A MSBO consists of an individual business owner who employs one to nine employees and usually is the sole employee. These establishments are colloquially known as “Mom and Pop” businesses, in which the MSBO is the CEO, maintenance employee, and all other employees in the business, though a spouse might be another employee. Furthermore, this study defines IT usage as the use of personal or networked computers to run various types of software that aid in daily business operations and revenue tracking. With this broad range of uses, the intent in this research is to focus on the rudimentary beginnings of IT use in business. One consistent finding reveals that MSBOs are well aware of IT and its benefits, yet many still do not implement IT at start of their business.
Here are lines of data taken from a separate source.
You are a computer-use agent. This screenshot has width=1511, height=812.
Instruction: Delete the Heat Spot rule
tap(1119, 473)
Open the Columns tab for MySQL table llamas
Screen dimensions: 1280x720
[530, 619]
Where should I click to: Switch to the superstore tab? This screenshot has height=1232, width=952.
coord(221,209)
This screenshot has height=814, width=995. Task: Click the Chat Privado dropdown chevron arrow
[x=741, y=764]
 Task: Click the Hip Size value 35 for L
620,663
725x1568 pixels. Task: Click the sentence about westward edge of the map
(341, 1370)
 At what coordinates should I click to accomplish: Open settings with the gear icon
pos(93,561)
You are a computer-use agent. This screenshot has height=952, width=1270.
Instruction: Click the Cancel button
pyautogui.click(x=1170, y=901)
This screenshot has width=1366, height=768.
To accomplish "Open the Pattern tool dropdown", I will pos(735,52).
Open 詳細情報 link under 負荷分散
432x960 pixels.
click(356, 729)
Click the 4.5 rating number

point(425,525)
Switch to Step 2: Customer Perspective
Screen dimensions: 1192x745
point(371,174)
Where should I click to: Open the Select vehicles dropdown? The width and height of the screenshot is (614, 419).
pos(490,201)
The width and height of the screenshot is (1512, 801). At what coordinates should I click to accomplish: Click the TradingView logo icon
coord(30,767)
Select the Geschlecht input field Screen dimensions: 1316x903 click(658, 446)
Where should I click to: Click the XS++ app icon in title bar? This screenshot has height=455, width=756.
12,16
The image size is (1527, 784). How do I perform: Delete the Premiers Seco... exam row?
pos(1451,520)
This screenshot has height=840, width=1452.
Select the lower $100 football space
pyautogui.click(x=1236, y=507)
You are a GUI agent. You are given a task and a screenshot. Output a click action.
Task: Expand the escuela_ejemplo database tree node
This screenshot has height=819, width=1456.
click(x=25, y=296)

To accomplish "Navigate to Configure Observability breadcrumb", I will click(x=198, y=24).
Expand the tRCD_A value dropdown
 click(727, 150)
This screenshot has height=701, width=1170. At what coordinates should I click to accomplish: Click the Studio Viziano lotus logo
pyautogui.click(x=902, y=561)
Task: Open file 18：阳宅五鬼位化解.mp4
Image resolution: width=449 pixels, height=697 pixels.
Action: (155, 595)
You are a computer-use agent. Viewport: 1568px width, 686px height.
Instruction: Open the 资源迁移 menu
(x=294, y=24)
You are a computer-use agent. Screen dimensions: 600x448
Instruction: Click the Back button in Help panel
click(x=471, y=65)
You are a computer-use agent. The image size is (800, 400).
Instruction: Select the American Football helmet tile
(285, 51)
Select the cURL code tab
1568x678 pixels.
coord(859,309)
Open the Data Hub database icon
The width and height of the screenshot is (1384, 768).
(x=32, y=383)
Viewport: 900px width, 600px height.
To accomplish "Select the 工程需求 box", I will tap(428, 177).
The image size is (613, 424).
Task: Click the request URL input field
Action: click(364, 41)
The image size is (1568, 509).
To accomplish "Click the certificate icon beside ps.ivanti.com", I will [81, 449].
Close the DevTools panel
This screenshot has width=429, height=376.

A simple drive or walk on any street finds any number of small businesses. This observation serves as evidence that the community of small business owners should have thoughts and opinions about business ownership and its varied experiences and practices. Moreover, previous studies on the use if IT by businesses reveal the need to question small business owners’ understanding of IT, as well as their knowledge about the benefits of using it from the start of their businesses. This thesis reveals that MSBOs provide considerable revenue and income earning opportunities. That contribution, coupled with existing performance statistics, qualifies this community of business owners as of interest to continued research.